• [Your objective]:
Go line by line through the data and copy those with the word "will".

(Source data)
Content starts

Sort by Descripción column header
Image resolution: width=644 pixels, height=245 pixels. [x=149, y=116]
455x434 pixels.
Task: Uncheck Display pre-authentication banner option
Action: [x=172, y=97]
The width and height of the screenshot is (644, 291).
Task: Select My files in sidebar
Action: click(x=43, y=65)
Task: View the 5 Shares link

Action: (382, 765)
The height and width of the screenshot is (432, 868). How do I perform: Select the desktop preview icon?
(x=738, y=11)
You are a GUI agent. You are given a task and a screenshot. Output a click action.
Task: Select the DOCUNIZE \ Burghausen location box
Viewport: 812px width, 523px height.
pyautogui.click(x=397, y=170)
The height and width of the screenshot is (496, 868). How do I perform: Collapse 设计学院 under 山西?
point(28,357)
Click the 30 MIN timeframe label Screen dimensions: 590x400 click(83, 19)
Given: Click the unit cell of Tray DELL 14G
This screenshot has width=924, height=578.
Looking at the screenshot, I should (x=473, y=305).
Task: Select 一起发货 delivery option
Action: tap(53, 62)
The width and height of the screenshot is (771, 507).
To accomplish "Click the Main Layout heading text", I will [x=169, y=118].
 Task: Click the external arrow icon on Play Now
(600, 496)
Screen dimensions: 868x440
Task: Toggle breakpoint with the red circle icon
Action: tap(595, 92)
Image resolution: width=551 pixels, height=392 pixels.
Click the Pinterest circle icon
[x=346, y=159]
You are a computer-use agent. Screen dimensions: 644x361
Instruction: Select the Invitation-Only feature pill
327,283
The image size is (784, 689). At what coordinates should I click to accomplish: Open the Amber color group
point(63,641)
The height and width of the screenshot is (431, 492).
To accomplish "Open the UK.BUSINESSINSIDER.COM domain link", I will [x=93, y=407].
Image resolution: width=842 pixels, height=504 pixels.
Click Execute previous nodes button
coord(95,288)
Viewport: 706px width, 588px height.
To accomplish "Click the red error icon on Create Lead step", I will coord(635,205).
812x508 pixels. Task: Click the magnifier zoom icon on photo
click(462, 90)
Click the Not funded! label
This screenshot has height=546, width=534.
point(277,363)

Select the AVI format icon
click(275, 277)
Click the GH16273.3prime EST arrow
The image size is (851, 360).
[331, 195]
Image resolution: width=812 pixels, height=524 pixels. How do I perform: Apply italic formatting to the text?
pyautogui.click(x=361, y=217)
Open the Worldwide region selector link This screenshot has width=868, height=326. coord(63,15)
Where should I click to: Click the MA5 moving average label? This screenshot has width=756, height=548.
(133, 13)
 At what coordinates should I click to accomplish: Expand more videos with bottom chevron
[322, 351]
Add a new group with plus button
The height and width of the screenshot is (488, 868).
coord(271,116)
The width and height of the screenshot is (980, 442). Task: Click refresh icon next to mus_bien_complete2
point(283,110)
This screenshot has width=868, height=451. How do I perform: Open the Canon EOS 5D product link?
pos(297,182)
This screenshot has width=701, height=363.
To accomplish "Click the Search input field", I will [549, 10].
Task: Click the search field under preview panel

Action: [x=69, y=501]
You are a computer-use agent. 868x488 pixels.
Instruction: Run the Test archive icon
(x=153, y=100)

Content ends

• [Answer space]:
To accomplish "Click the Main Layout heading text", I will [x=169, y=118].
To accomplish "Open the UK.BUSINESSINSIDER.COM domain link", I will [x=93, y=407].
To accomplish "Click the red error icon on Create Lead step", I will coord(635,205).
To accomplish "Click the Search input field", I will [549, 10].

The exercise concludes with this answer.